When MIM receives money, MIM sends papers out. People who distribute MIM Notes tend to have their act together. They send money AND we see results from their work. In some cases of course we have to feel badly for people who do not have money, but that then is another task obviously necessary to the movement, a task that can become foremost--finding someone to fund MIM Notes distribution in a locality. The question is never an individual question, but from the point of view of a class. A comrade in London may have no money, but that is not an answer to what needs to be done. The conclusion should not be to give up until the Party Center send the papers but to find someone who will fund the papers. The comrade without money in London needs to realize that the principal obstacle s/he faces is political, man-made and needs to be confronted as a foremost political task.
In this Iraq War, it's natural that the MIM must step up its efforts to influence the anti-war movement. We have set new records for MIM Notes distribution.
Yet some of our comrades do not send in money on time or at all after promising it. In times like these, it's not surprising that that results in a breakdown somewhere. Delivering promised funds is not a question of having a 9-5 bureaucrat calling you every time. We ask our comrades to get in the money without making it another task for the party center to hunt you down.

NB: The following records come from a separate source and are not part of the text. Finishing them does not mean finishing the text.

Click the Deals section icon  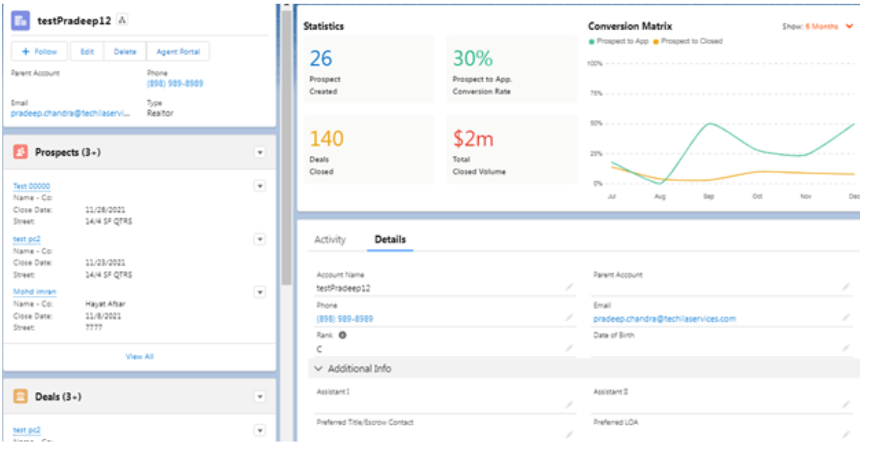point(21,396)
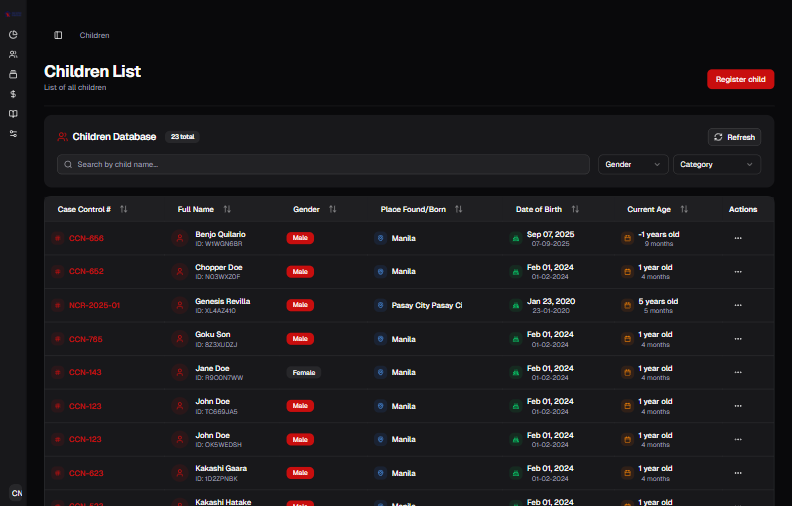This screenshot has width=792, height=506.
Task: Toggle the sidebar panel icon
Action: click(58, 35)
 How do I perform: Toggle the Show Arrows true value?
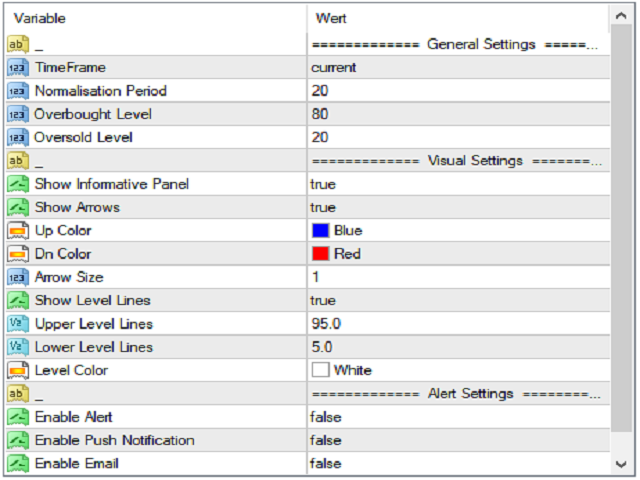[x=323, y=208]
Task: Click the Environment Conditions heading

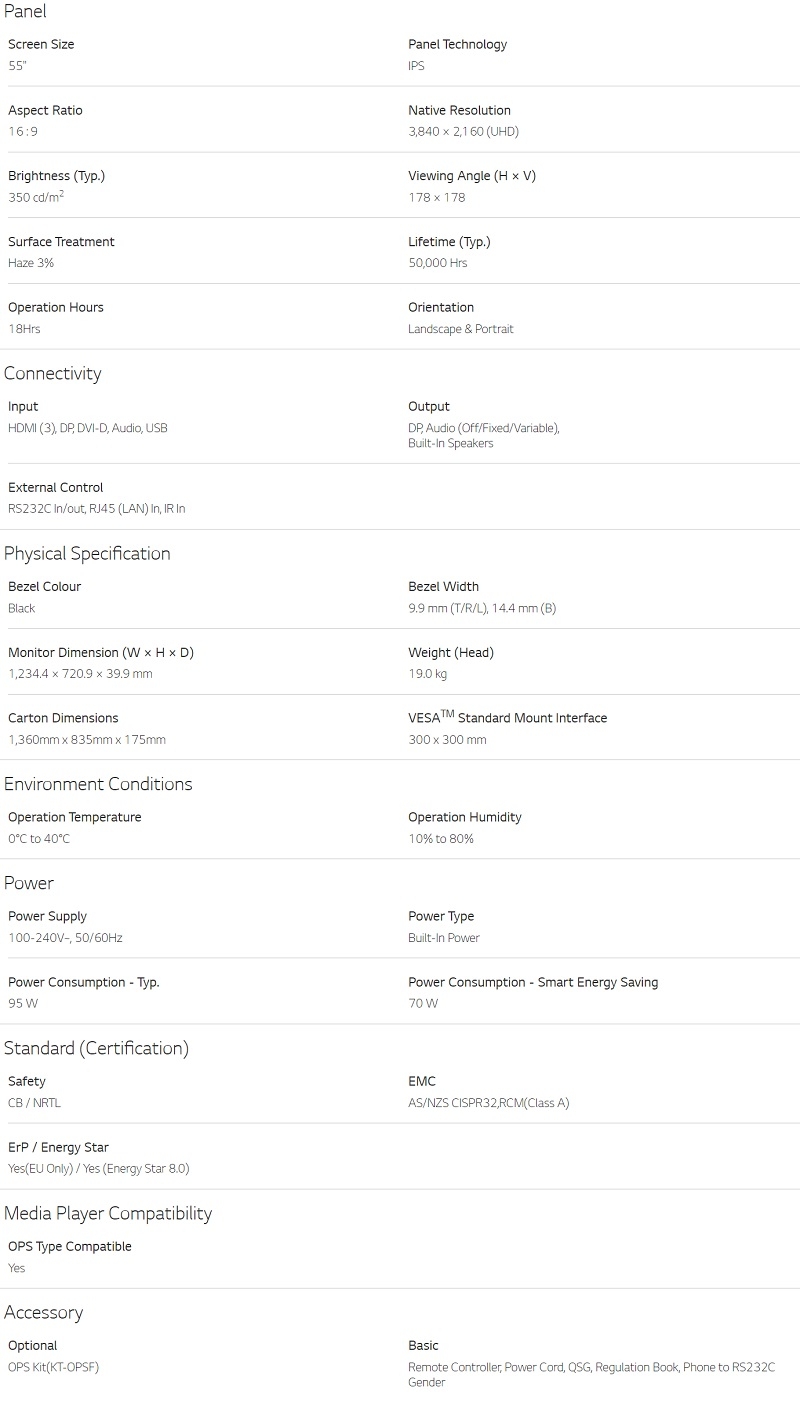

This is another thing where the "what if everyone did that" question comes up. If everyone needing to send in dues or distribute papers created an individual headache for the Party Center, we would not get much done. We'd have to send out form letters.
Most people in the imperialist countries are used to seeking numbers for electoral battles. As a result, polite unity has come at the cost of effectiveness in many movements for peace and justice.
From necessity, MIM has to have people who are effective on a per-comrade basis. There won't be any other choice--at least until this current anti-war movement ferments and creates new comrades. That means that MIM seeks to influence the most people possible per comrade. We don't have time for kissing babies and such opportunism. As a result, we design our policies to anticipate certain problems with the masses and to solve them in the least time. It's a matter of generalizing from practice and having some foresight.
The MIM line on imperialist countries would not be correct in oppressed nations where the party's numerical influence is greater. In many places there are enough comrades to address people's questions face-to-face. That's not our situation here in North America where spaces are large and communists few. We are making up the large spaces disadvantage with the Internet: the answers to people's questions on line, history and even how to organize are all there on our web page, all two gigabytes worth.
From the point-of-view of outsiders, we often see a hobbling fear of being "taken" by MIM, a volunteer organization paying for its own newspapers and leaflets. Usually this betrays a lower-middle-class line ready to jump out as anarchism of the leaders-exploit-us variety--even in a volunteer party with no paid positions and no subscriptions paying for papers.
We've got people who have to send us 5 messages to receive one magazine. Others ask us for information to see if we are real despite the huge quantity of material on the web page obviously generated by someone. (It's about 2 gigabytes.) Other people withhold their $50 in fear that MIM does not really exist or something like that. Yet, effective work is not $50 one time. It is every week or month for a lifetime. People need to take that risk to get something started with MIM. People serious about commitment realize that sending $50 to a completely non-existent organization is nothing compared with the risk of missing the boat. The real estate banker/mortgage lender has that figured out too. They'll give out "free closings" for the long term benefit of receiving interest. Hence people who do not risk something up front are also revealing something about themselves. They either do not value their own long-term contributions or they are not serious.